- Directed by: Nikolay Akelkin
- Written by: Ilya Kazakov
- Produced by: Aleksey Akhmedov; Anton Ivashevich; Ilya Kazakov;
- Starring: Stas Rumyantsev; Dmitry Kalikhov; Nikolai Fomenko; Boris Shcherbakov; Aleksandra Drozdova; Igor Petrenko; Olga Fadeeva;
- Cinematography: Dmitriy Trifonov
- Edited by: Serik Beyseu
- Music by: Michael Afanasyev
- Production company: Ivan Production
- Distributed by: NMG Film Distribution
- Release date: October 31, 2024 (Russia);
- Running time: 126 min.
- Country: Russia
- Language: Russian

= Fedya. Narodnyy futbolist =

Fedya. Narodnyy futbolist (Федя. Народный футболист; lit. 'Fedya. People’s Football Player') is a 2024 Russian biographical sports drama film directed by Nikolay Akelkin. It stars Stas Rumyantsev, Dmitry Kalikhov and Nikolai Fomenko. This film was theatrically released on October 31, 2024.

== Plot ==
The film shows a Soviet football player named Fyodor Cherenkov, who quickly bursts into the main squad of Spartak, where he meets the stars of Soviet football. Fyodor instantly becomes the country's leading football player, but as a result of a series of failures, he faces severe psychological difficulties.

== Cast ==
- Stas Rumyantsev as Fyodor Cherenkov
  - Dmitry Kalikhov as Cherenkov in childhood
- Nikolai Fomenko as Konstantin Beskov
- Boris Shcherbakov as Nikolai Starostin
- Aleksandra Drozdova as Olga, Cherenkov's wife
- Igor Petrenko as Cherenkov's father
- Olga Fadeeva as Cherenkov's mother
- Sergey Migitsko as doctor
- Sergey Chudakov as Valery Lobanovsky

== Production ==
Filming began in May 2023 in Moscow.

Roman Vorobyov served as Rumyantsev's stunt double in the football scenes. Aleksandr Borodyuk served as the film's consultant.

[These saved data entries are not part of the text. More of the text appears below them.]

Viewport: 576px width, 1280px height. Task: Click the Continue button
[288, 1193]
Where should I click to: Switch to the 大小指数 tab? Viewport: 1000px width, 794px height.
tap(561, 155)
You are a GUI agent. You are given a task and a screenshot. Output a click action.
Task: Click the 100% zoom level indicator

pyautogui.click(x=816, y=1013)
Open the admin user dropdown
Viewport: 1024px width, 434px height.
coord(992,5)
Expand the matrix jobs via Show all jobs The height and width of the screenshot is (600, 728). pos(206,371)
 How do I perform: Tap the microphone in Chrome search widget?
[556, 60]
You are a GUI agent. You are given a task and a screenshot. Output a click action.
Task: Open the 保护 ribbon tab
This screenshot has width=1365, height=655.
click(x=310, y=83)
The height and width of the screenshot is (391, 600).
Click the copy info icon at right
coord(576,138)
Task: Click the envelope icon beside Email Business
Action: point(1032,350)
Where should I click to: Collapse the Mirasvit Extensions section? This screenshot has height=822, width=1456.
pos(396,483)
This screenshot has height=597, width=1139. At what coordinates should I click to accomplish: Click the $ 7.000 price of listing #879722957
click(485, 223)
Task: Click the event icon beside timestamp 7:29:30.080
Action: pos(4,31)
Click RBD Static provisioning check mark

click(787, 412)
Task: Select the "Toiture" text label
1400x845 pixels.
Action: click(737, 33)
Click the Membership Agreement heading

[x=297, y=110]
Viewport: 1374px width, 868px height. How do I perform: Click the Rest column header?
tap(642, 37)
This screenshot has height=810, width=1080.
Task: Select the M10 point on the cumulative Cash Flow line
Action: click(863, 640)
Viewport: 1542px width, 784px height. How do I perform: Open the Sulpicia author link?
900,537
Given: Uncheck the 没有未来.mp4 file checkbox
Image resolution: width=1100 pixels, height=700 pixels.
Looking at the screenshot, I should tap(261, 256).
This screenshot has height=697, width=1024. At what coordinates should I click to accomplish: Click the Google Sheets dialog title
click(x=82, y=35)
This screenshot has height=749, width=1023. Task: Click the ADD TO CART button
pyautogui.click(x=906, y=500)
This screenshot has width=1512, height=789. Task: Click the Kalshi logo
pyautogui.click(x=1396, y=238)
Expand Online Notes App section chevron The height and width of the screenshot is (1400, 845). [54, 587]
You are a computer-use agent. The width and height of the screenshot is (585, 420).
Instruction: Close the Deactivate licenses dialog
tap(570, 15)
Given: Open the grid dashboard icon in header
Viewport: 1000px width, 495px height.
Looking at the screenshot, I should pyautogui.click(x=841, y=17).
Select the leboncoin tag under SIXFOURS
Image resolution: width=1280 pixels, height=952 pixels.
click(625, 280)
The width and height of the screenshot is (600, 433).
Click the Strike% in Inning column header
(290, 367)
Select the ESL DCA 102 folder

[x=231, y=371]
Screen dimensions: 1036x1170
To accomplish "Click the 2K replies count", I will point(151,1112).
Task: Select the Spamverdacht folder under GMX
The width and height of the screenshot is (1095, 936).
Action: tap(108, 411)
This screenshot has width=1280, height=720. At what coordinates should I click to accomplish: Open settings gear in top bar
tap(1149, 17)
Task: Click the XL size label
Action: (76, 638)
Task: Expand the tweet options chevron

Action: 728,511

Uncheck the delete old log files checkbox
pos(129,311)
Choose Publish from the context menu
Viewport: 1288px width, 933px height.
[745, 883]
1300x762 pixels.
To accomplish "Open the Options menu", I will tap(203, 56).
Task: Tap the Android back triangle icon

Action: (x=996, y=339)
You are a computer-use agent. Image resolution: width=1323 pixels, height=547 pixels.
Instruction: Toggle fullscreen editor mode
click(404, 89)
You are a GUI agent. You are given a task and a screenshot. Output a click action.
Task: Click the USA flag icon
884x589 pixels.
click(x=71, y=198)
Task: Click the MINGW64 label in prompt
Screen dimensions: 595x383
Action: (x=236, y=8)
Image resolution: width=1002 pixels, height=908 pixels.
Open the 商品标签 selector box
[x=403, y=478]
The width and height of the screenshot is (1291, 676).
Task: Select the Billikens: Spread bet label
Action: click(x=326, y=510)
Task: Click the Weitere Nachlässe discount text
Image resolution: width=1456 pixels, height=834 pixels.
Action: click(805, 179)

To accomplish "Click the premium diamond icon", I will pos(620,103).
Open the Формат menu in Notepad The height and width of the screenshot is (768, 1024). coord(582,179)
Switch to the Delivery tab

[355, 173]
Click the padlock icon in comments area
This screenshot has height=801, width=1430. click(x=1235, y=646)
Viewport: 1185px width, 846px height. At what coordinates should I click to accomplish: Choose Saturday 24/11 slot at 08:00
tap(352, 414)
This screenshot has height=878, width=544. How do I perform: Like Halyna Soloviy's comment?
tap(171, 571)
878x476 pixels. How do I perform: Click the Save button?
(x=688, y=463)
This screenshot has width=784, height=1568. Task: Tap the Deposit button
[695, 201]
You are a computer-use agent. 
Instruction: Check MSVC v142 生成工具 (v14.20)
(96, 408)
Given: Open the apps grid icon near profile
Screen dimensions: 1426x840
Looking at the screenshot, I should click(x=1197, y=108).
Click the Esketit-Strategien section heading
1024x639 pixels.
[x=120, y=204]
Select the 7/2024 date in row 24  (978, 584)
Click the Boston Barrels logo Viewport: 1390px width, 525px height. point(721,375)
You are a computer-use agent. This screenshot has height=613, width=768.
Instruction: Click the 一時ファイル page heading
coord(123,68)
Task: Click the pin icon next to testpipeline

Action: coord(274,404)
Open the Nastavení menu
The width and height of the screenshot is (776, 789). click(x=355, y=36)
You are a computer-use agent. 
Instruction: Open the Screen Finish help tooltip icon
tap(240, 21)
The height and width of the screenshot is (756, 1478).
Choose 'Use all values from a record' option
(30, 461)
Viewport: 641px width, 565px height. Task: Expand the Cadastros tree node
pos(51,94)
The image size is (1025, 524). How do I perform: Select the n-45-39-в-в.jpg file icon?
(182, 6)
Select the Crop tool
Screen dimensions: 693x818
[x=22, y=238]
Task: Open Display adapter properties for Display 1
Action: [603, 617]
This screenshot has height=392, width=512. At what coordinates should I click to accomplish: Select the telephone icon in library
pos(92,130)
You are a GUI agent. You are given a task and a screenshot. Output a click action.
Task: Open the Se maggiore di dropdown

Anastasia, Fyodor Cherenkov's daughter, plays the role of her relative in the film.

==Critical response==
Aleksey Litovchenko of KinoReporter Magazine (the former Russian-language version of Hollywood Reporter) noted: "Sometimes football movies are made by people who know nothing about football. And sometimes football movies are made by people who know nothing about cinema. That's how this film turned out".